Used during a period of four millenaries of glass production, the components which have been used to make opaque glass are few (most of them are based on antimony or tin) and important variations only appear around the 15th century, with the use of bone ashes, in the 17th century (opalescent glass "girasole" made with lead arsenate) and during the 19th century, use of fluorides.
This study is concerned in detail with the opacifying technology used by Venetian glassmakers. It refers to a series of recipes between 15th and 19th centuries with a particular interest for intermediary glass products used for white opaque ("corpo") and yellow opaque ("anime") in transparent glasses. A large series of analyses from opaque glass is also presented.
Introduction
Fig. 1. Chandelier décoré, production verrerie Bertolini (?), Murano, XVIIIe siècle. Museo Vetrario.
L'opacité dans le verre est due à la précipitation pendant le refroidissement de composants cristallins ou colloïdaux. Diffusés dans la masse, ces composants modifient et, à la limite, empêchent la transmission lumineuse. Ils peuvent être introduits tels quels dans le mélange vitrifiable ou dans le verre en fusion, ou se former pendant la fusion et précipiter pendant le refroidissement (fig. 1). L'opacification peut être liée à la présence de petites bulles gazeuses dans le verre lors d'un mauvais affinage, ou par l'addition volontaire de sulfates ou de chlorures au mélange vitrifiable.
Les composants qui, dans l'intervalle de presque quatre millénaires de production verrière, ont été utilisés pour opacifier le verre ne sont pas nombreux (la plupart sont à base de composants d'antimoine ou d'étain). Néanmoins, des variations importantes se développent surtout à partir du XVe siècle (utilisation de cendres d'os), du XVIIe siècle (verres opalescents girasole à l'arséniate de plomb) et du XIXe siècle (opacifiants aux fluorures).

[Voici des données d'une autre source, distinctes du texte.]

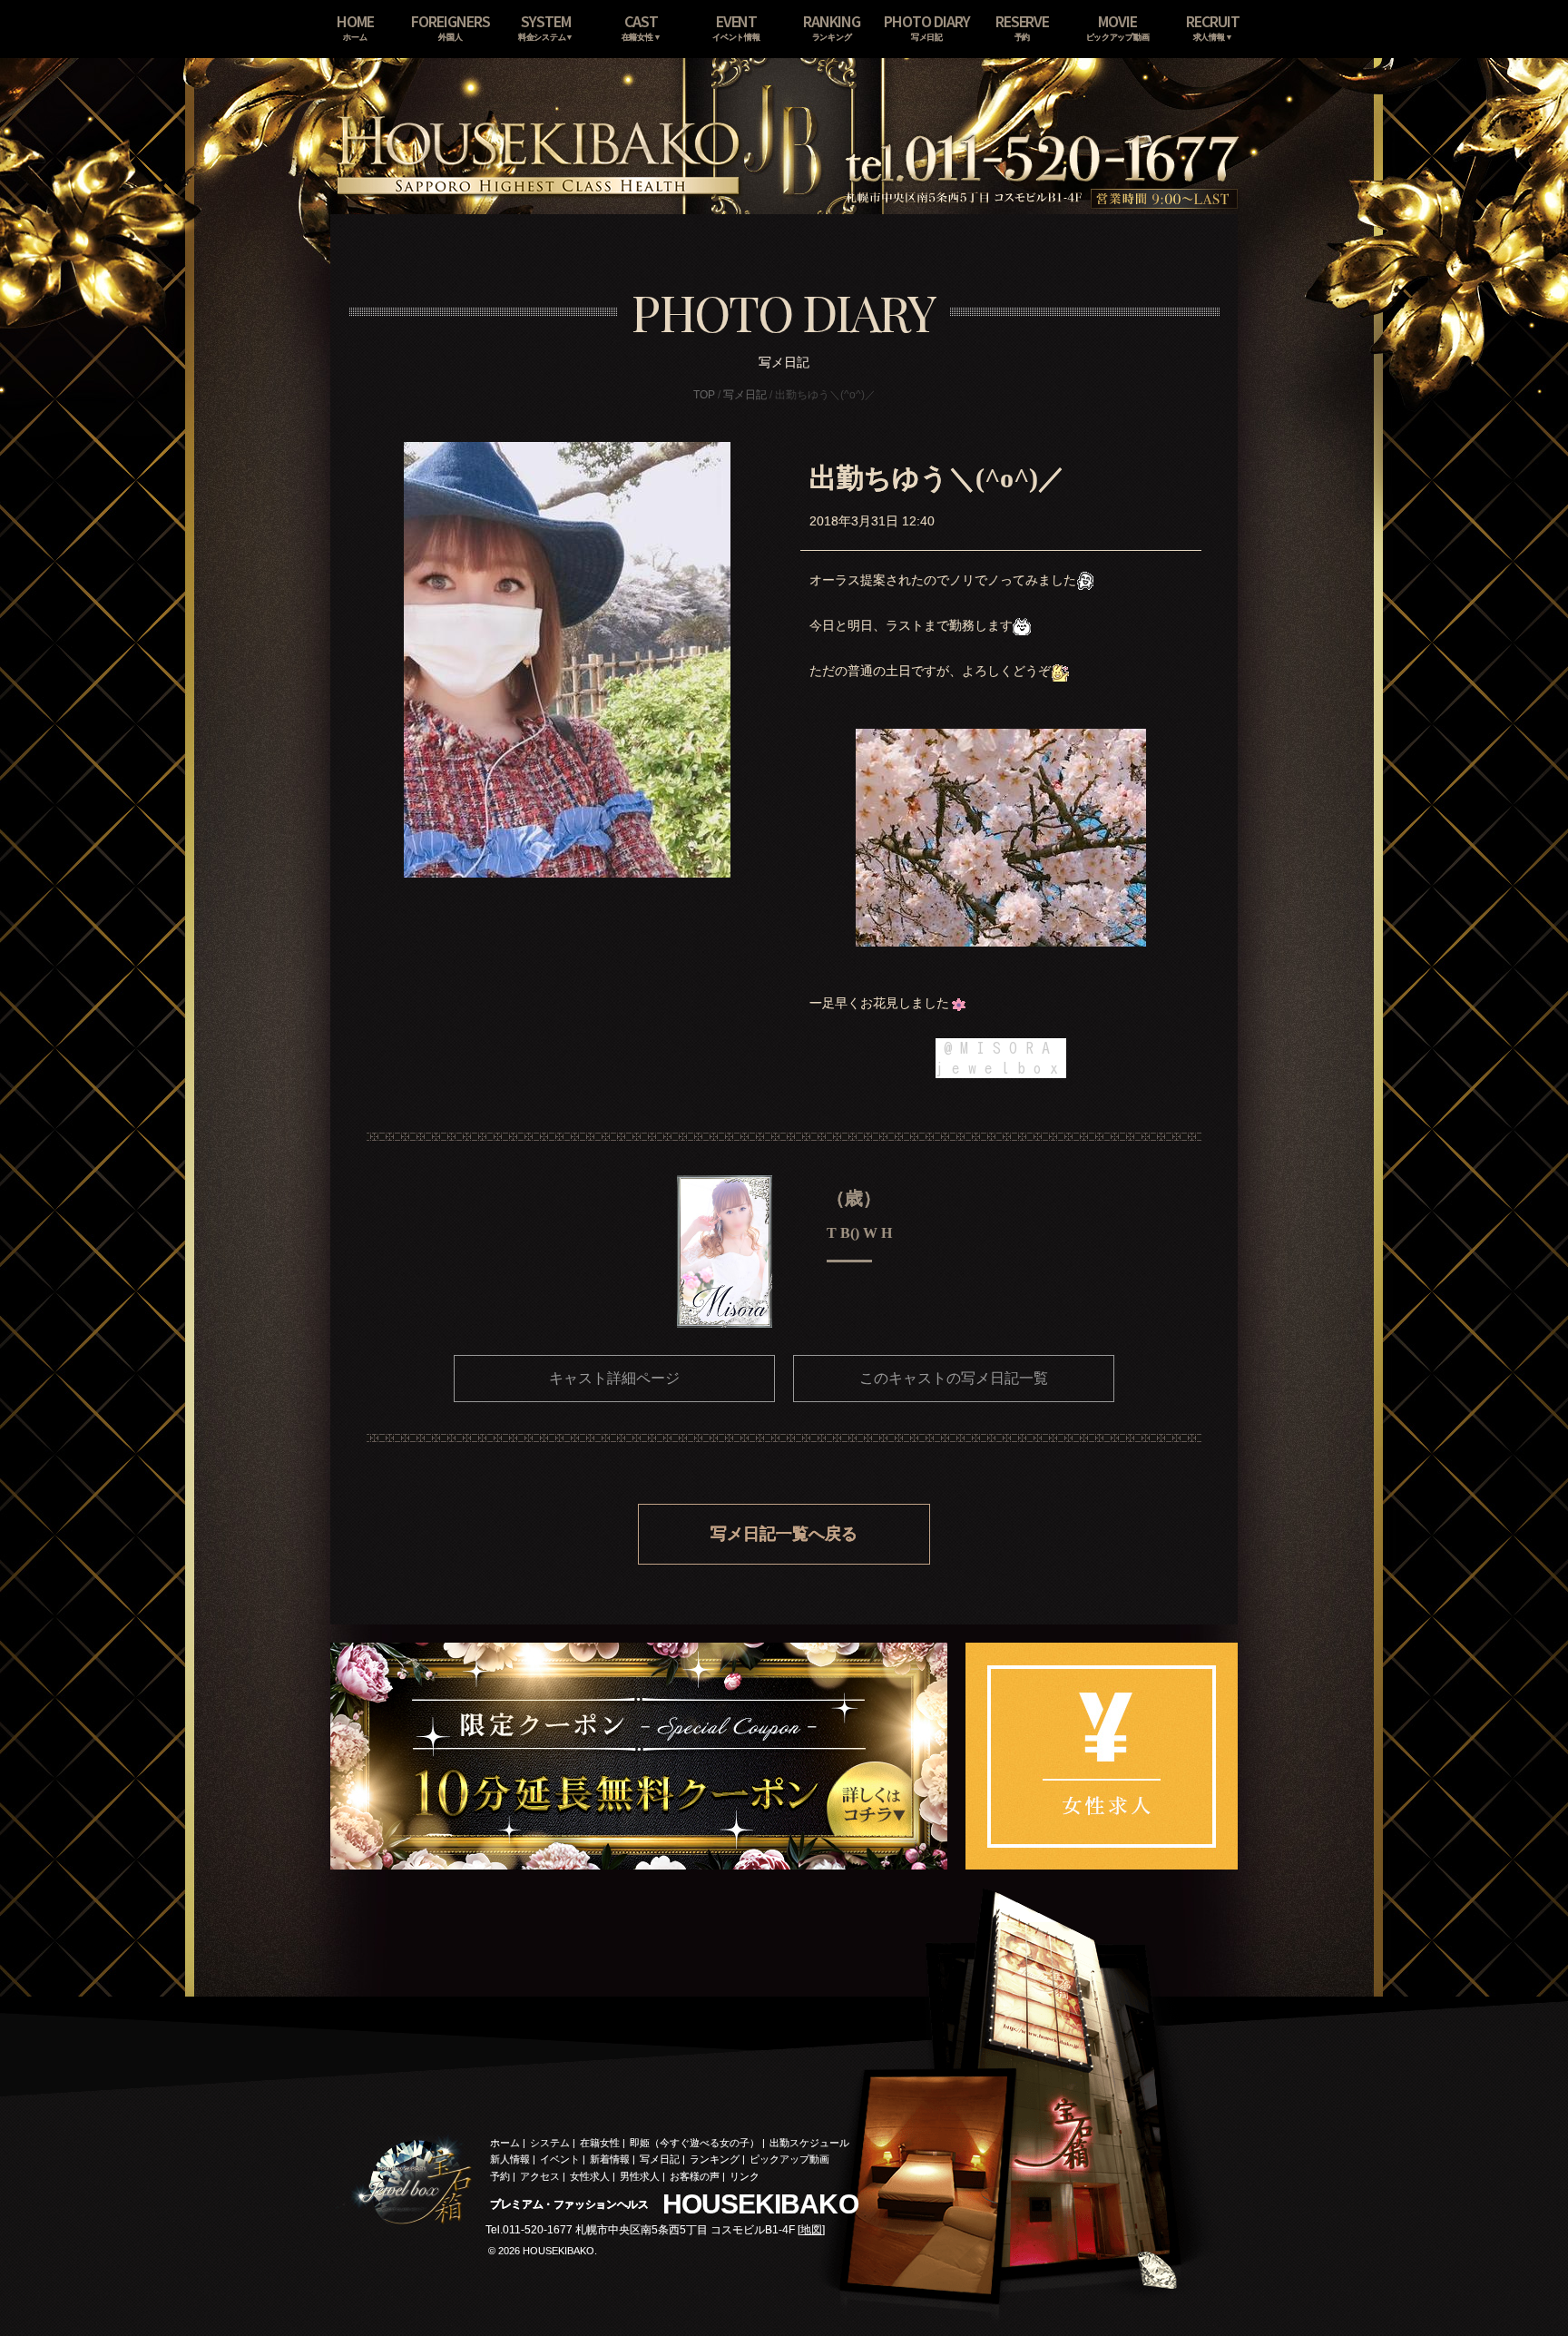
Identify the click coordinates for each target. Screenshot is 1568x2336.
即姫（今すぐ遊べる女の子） (695, 2142)
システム (550, 2142)
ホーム (505, 2142)
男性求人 (640, 2176)
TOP (704, 394)
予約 (500, 2176)
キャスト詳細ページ (614, 1378)
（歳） (854, 1198)
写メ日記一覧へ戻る (784, 1534)
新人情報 (510, 2159)
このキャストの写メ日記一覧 (953, 1378)
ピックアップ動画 (789, 2159)
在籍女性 (600, 2142)
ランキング (715, 2159)
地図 (811, 2229)
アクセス (540, 2176)
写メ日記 (745, 394)
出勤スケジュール (809, 2142)
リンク (745, 2176)
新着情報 (610, 2159)
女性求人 (590, 2176)
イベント (560, 2159)
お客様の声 (695, 2176)
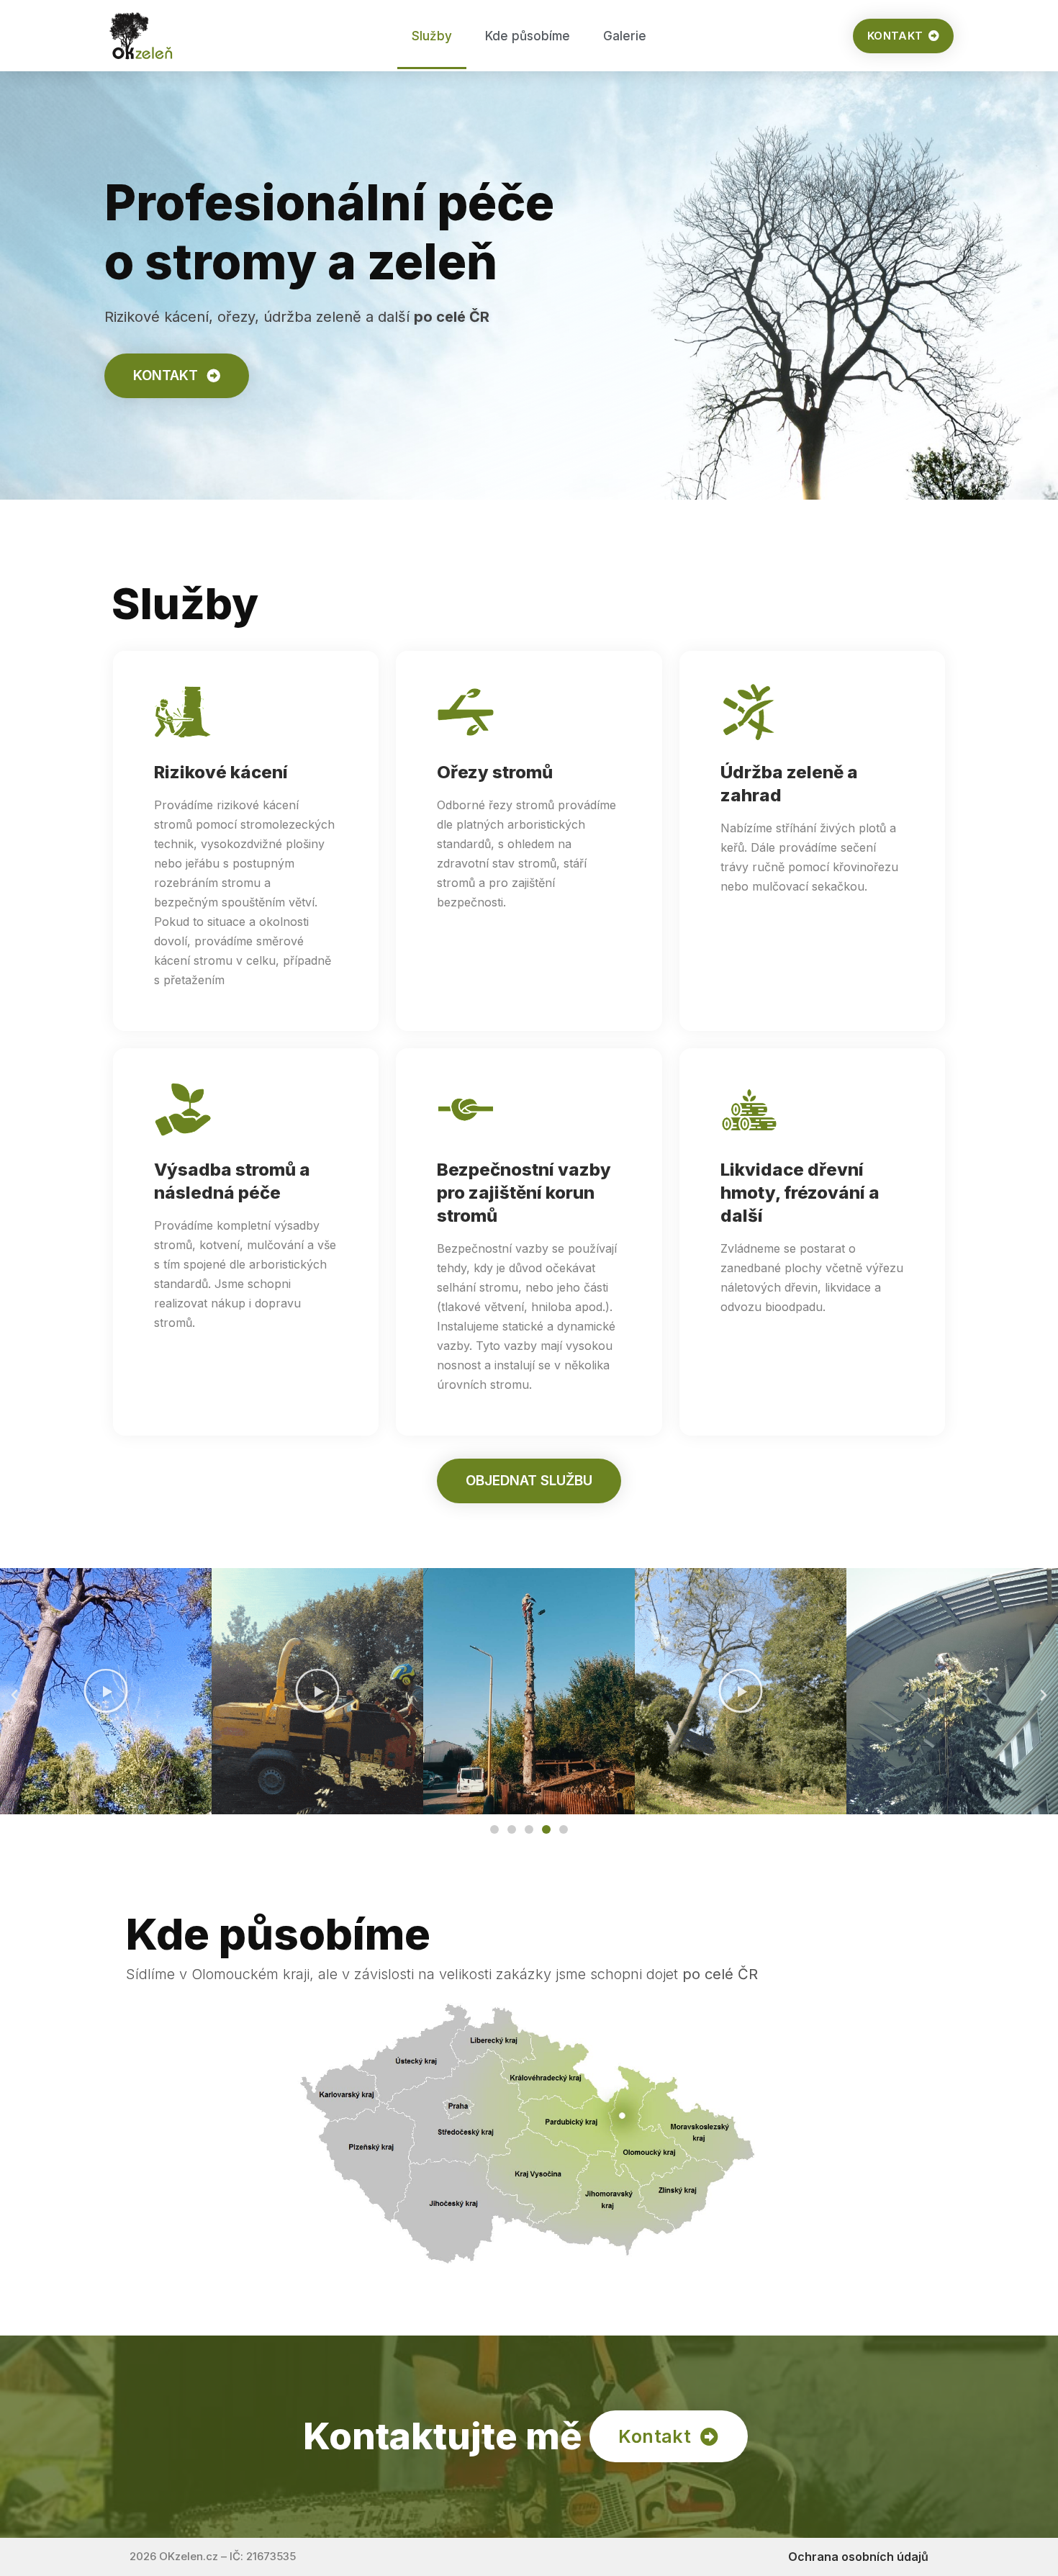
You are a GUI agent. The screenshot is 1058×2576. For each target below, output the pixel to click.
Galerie (624, 36)
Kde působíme (527, 36)
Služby (432, 36)
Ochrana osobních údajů (858, 2556)
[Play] (106, 1691)
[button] (14, 1695)
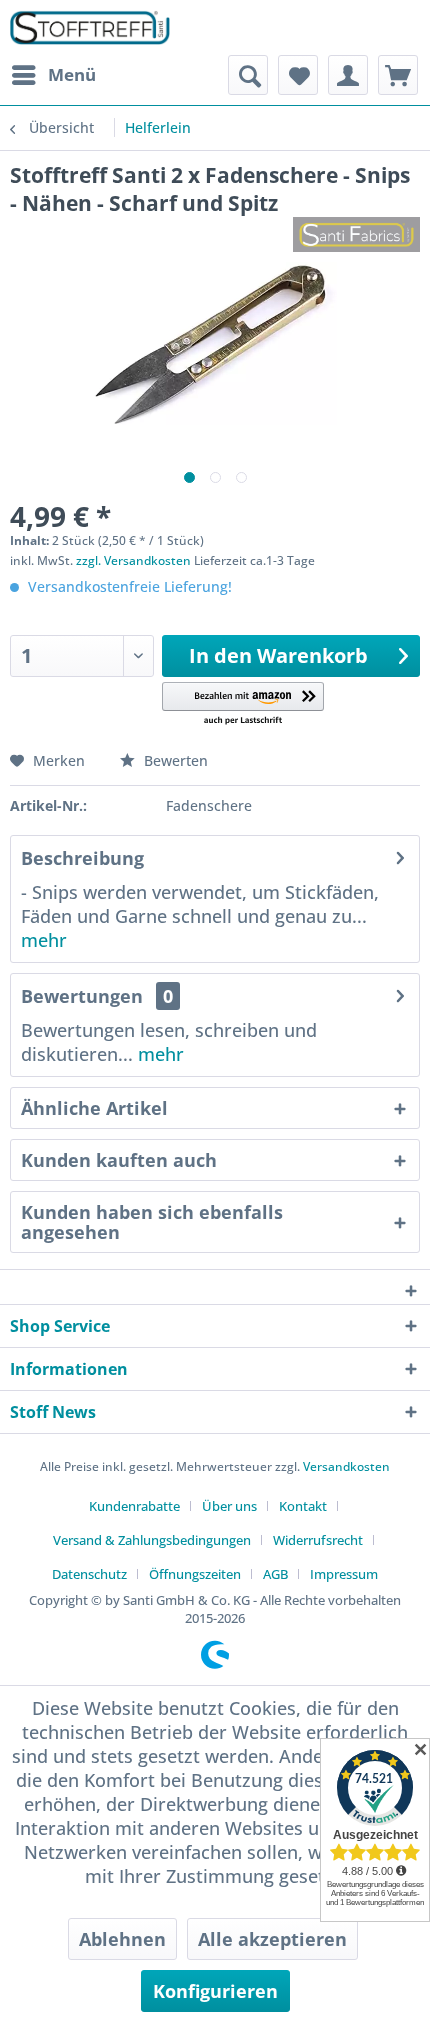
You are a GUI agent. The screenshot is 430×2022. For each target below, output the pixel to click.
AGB (275, 1574)
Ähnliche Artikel (94, 1108)
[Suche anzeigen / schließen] (248, 75)
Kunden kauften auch (119, 1160)
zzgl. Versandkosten (133, 560)
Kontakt (303, 1506)
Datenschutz (89, 1574)
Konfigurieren (215, 1991)
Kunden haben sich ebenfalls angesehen (152, 1222)
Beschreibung (82, 858)
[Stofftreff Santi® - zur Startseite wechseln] (90, 27)
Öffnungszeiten (195, 1574)
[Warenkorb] (398, 75)
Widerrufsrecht (318, 1540)
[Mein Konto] (348, 75)
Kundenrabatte (134, 1506)
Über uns (229, 1506)
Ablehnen (122, 1939)
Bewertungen (82, 996)
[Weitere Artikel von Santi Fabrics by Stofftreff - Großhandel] (356, 234)
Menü (72, 74)
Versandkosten (346, 1466)
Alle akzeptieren (272, 1939)
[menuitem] (53, 75)
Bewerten (174, 760)
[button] (243, 704)
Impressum (344, 1574)
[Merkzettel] (298, 75)
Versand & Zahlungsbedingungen (152, 1540)
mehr (44, 940)
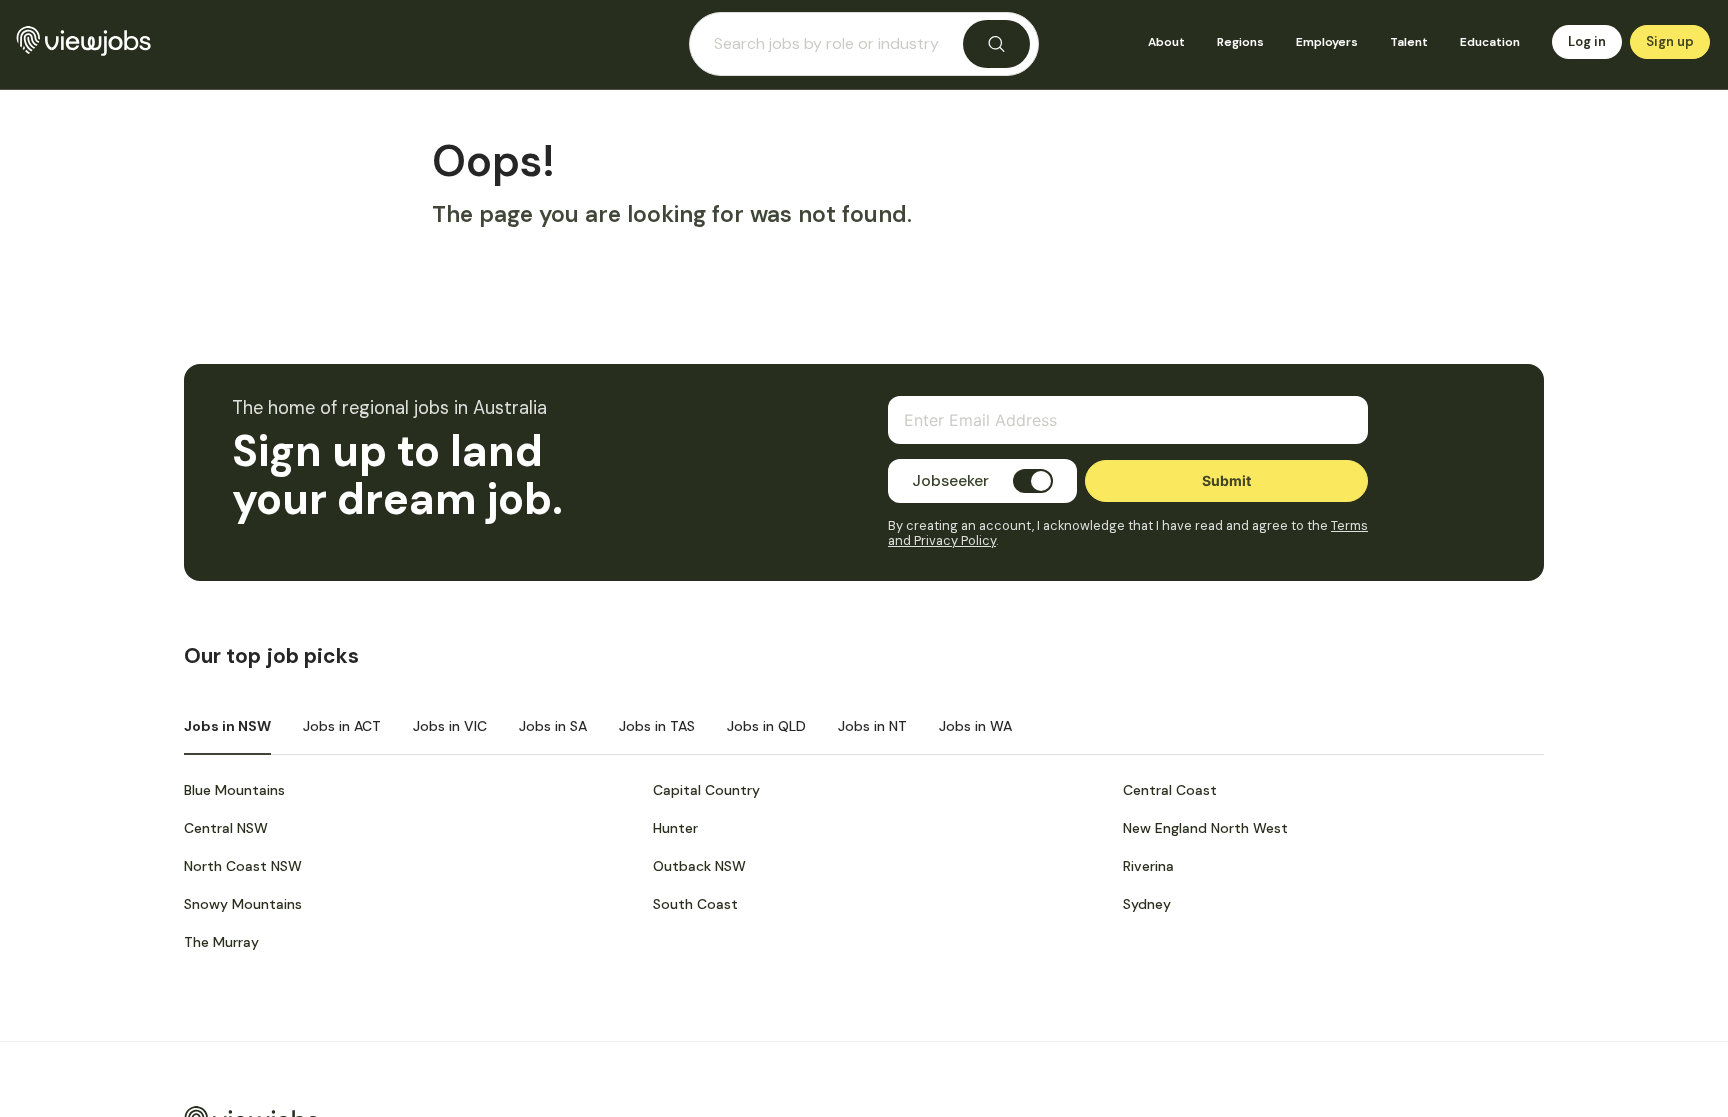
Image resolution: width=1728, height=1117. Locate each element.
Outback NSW (699, 866)
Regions (1240, 42)
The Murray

Dans la synthèse qui suit, nous considèrerons les techniques pour opacifier le verre en blanc et en jaune. Les autres couleurs opaques, à part les rouges, dérivent du blanc (ou du jaune) avec addition d'oxydes colorants.
Dans le tableau 1 sont reportés les opacifiants présents dans une série de verres opaques de l'antiquité jusqu'au XXe siècle, d'après les analyses de différentes sources.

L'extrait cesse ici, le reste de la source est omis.